[Supplied data]

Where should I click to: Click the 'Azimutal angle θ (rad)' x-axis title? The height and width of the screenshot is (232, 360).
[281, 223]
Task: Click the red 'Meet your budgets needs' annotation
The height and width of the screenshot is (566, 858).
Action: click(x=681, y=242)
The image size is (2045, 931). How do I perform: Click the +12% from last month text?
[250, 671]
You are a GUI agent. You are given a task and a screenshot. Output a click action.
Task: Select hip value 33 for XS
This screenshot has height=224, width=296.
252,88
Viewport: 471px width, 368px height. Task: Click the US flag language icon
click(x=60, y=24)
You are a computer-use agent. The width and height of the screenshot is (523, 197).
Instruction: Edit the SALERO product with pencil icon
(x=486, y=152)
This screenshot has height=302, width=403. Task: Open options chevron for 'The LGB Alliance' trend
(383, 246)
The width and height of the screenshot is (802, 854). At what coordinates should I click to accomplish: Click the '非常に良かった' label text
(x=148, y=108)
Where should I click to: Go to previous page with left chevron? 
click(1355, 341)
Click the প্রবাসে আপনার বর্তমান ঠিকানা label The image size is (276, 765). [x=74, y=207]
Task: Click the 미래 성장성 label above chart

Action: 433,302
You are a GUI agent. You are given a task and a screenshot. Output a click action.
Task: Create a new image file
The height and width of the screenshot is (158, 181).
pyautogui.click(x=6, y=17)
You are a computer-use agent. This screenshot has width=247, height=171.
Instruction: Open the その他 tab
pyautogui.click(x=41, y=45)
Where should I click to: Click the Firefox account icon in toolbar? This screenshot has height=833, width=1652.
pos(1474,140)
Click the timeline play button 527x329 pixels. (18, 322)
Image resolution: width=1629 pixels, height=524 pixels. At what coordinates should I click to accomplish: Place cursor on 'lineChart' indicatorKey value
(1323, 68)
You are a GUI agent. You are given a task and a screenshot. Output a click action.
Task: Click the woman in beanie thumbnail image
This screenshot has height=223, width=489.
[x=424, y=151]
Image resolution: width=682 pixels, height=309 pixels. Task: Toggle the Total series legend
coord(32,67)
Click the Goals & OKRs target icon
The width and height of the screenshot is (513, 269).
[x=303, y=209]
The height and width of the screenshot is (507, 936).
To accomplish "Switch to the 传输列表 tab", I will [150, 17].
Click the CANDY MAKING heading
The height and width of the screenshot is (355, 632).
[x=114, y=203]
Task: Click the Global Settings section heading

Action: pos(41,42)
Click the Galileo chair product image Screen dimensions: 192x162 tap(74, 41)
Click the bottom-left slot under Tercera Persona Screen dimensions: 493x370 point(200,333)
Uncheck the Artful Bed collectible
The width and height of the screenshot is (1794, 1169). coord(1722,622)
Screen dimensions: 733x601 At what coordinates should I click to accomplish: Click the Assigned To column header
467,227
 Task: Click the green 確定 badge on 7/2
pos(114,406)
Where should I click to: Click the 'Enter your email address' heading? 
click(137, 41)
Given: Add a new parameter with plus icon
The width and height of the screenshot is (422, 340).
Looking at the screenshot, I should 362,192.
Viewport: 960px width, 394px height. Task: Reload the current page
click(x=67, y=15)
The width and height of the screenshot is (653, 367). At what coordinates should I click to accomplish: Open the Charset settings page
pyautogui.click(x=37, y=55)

[What is required]
Render the records above as a Markdown table with the columns Row and Line, one numbered row per line, skipping blank lines.

[The completed task]
| Row | Line |
|---|---|
| 1 | Where should I click to: Click the 'Azimutal angle θ (rad)' x-axis title? The height and width of the screenshot is (232, 360). |
| 2 | [281, 223] |
| 3 | Task: Click the red 'Meet your budgets needs' annotation |
| 4 | The height and width of the screenshot is (566, 858). |
| 5 | Action: click(x=681, y=242) |
| 6 | The image size is (2045, 931). How do I perform: Click the +12% from last month text? |
| 7 | [250, 671] |
| 8 | You are a GUI agent. You are given a task and a screenshot. Output a click action. |
| 9 | Task: Select hip value 33 for XS |
| 10 | This screenshot has height=224, width=296. |
| 11 | 252,88 |
| 12 | Viewport: 471px width, 368px height. Task: Click the US flag language icon |
| 13 | click(x=60, y=24) |
| 14 | You are a computer-use agent. The width and height of the screenshot is (523, 197). |
| 15 | Instruction: Edit the SALERO product with pencil icon |
| 16 | (x=486, y=152) |
| 17 | This screenshot has height=302, width=403. Task: Open options chevron for 'The LGB Alliance' trend |
| 18 | (383, 246) |
| 19 | The width and height of the screenshot is (802, 854). At what coordinates should I click to accomplish: Click the '非常に良かった' label text |
| 20 | (x=148, y=108) |
| 21 | Where should I click to: Go to previous page with left chevron?  |
| 22 | click(1355, 341) |
| 23 | Click the প্রবাসে আপনার বর্তমান ঠিকানা label The image size is (276, 765). [x=74, y=207] |
| 24 | Task: Click the 미래 성장성 label above chart |
| 25 | Action: 433,302 |
| 26 | You are a GUI agent. You are given a task and a screenshot. Output a click action. |
| 27 | Task: Create a new image file |
| 28 | The height and width of the screenshot is (158, 181). |
| 29 | pyautogui.click(x=6, y=17) |
| 30 | You are a computer-use agent. This screenshot has width=247, height=171. |
| 31 | Instruction: Open the その他 tab |
| 32 | pyautogui.click(x=41, y=45) |
| 33 | Where should I click to: Click the Firefox account icon in toolbar? This screenshot has height=833, width=1652. |
| 34 | pos(1474,140) |
| 35 | Click the timeline play button 527x329 pixels. (18, 322) |
| 36 | Image resolution: width=1629 pixels, height=524 pixels. At what coordinates should I click to accomplish: Place cursor on 'lineChart' indicatorKey value |
| 37 | (1323, 68) |
| 38 | You are a GUI agent. You are given a task and a screenshot. Output a click action. |
| 39 | Task: Click the woman in beanie thumbnail image |
| 40 | This screenshot has height=223, width=489. |
| 41 | [x=424, y=151] |
| 42 | Image resolution: width=682 pixels, height=309 pixels. Task: Toggle the Total series legend |
| 43 | coord(32,67) |
| 44 | Click the Goals & OKRs target icon |
| 45 | The width and height of the screenshot is (513, 269). |
| 46 | [x=303, y=209] |
| 47 | The height and width of the screenshot is (507, 936). |
| 48 | To accomplish "Switch to the 传输列表 tab", I will [150, 17]. |
| 49 | Click the CANDY MAKING heading |
| 50 | The height and width of the screenshot is (355, 632). |
| 51 | [x=114, y=203] |
| 52 | Task: Click the Global Settings section heading |
| 53 | Action: pos(41,42) |
| 54 | Click the Galileo chair product image Screen dimensions: 192x162 tap(74, 41) |
| 55 | Click the bottom-left slot under Tercera Persona Screen dimensions: 493x370 point(200,333) |
| 56 | Uncheck the Artful Bed collectible |
| 57 | The width and height of the screenshot is (1794, 1169). coord(1722,622) |
| 58 | Screen dimensions: 733x601 At what coordinates should I click to accomplish: Click the Assigned To column header |
| 59 | 467,227 |
| 60 |  Task: Click the green 確定 badge on 7/2 |
| 61 | pos(114,406) |
| 62 | Where should I click to: Click the 'Enter your email address' heading?  |
| 63 | click(137, 41) |
| 64 | Given: Add a new parameter with plus icon |
| 65 | The width and height of the screenshot is (422, 340). |
| 66 | Looking at the screenshot, I should 362,192. |
| 67 | Viewport: 960px width, 394px height. Task: Reload the current page |
| 68 | click(x=67, y=15) |
| 69 | The width and height of the screenshot is (653, 367). At what coordinates should I click to accomplish: Open the Charset settings page |
| 70 | pyautogui.click(x=37, y=55) |